Workaround: supply a non-AVX2 ONNX Runtime build

memtrace links ONNX Runtime dynamically. You can point it at any compatible libonnxruntime shared library via MEMTRACE_ORT_DYLIB_PATH. Versions pinned to ONNX Runtime 1.20.x are known to work with this release.

Option A — Microsoft's official prebuilt (no AVX2 variant)

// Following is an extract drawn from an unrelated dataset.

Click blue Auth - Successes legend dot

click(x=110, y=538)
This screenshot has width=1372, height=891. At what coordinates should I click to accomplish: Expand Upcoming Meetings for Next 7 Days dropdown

Microsoft does not currently ship a pre-AVX2 prebuilt for v1.20.x on any platform. If you find one published by your distro or a trusted third party, drop it into a directory and:

export MEMTRACE_ORT_DYLIB_PATH=/opt/onnxruntime-noavx2/lib/libonnxruntime.so
memtrace start

Option B — build ONNX Runtime from source

This is the supported path for pre-AVX2 hardware. Build flags below disable every AVX/AVX2/AVX-512 codegen path:

git clone --recursive --branch v1.20.0 \
  https://github.com/microsoft/onnxruntime.git
cd onnxruntime
./build.sh \
  --config Release \
  --build_shared_lib \
  --parallel \
  --skip_tests \
  --cmake_extra_defines \
      onnxruntime_DISABLE_AVX=ON \
      onnxruntime_DISABLE_AVX2=ON \
      onnxruntime_DISABLE_AVX512=ON

The resulting libonnxruntime.so.1.20.0 lives at build/Linux/Release/libonnxruntime.so.1.20.0. Symlink or rename it to libonnxruntime.so, then:

export MEMTRACE_ORT_DYLIB_PATH=/path/to/build/Linux/Release/libonnxruntime.so
memtrace start

Option C — replace the bundled dylib in place

If you'd rather not set an env var, drop your non-AVX2 libonnxruntime.{so,dylib,dll} directly next to the memtrace binary:

which memtrace                              # resolves through npm's bin dir
ls -l "$(dirname "$(readlink -f "$(which memtrace)")")"

memtrace's auto-discovery picks up a libonnxruntime.* sitting next to the binary at startup. This survives memtrace stop / memtrace start cycles but not npm update -g memtrace — the next package install overwrites it. Prefer option B for long-lived hosts.

Resolution order

memtrace resolves the ONNX Runtime dylib in this order. The first match wins:

  1. ORT_DYLIB_PATH — the lower-level escape hatch read directly by the ort crate. Set this if you need to override everything else.
  2. MEMTRACE_ORT_DYLIB_PATH — the supported public override. Use this for pre-AVX2 hosts or any custom build.
  3. libonnxruntime.{so,dylib,dll} next to the memtrace binary — the bundled default that ships with the per-platform npm package.

If none are found, the OS loader's default search path (LD_LIBRARY_PATH, DYLD_FALLBACK_LIBRARY_PATH, PATH on Windows) takes over. memtrace will exit with a load error if no matching dylib is found there either.

When the gate refuses to launch

If you've supplied a non-AVX2 dylib via MEMTRACE_ORT_DYLIB_PATH and the gate still exits with the AVX2 error, double-check:

  • MEMTRACE_ORT_DYLIB_PATH is exported in the same shell that runs memtrace start. The gate reads it from the parent process's environment — .env files loaded after launch don't count.
  • The path is absolute and the file exists. Relative paths resolve against the binary's working directory at start.

If both look correct and you still hit the gate, file an issue with the output of memtrace --version, lscpu | head -20, and your dylib's provenance.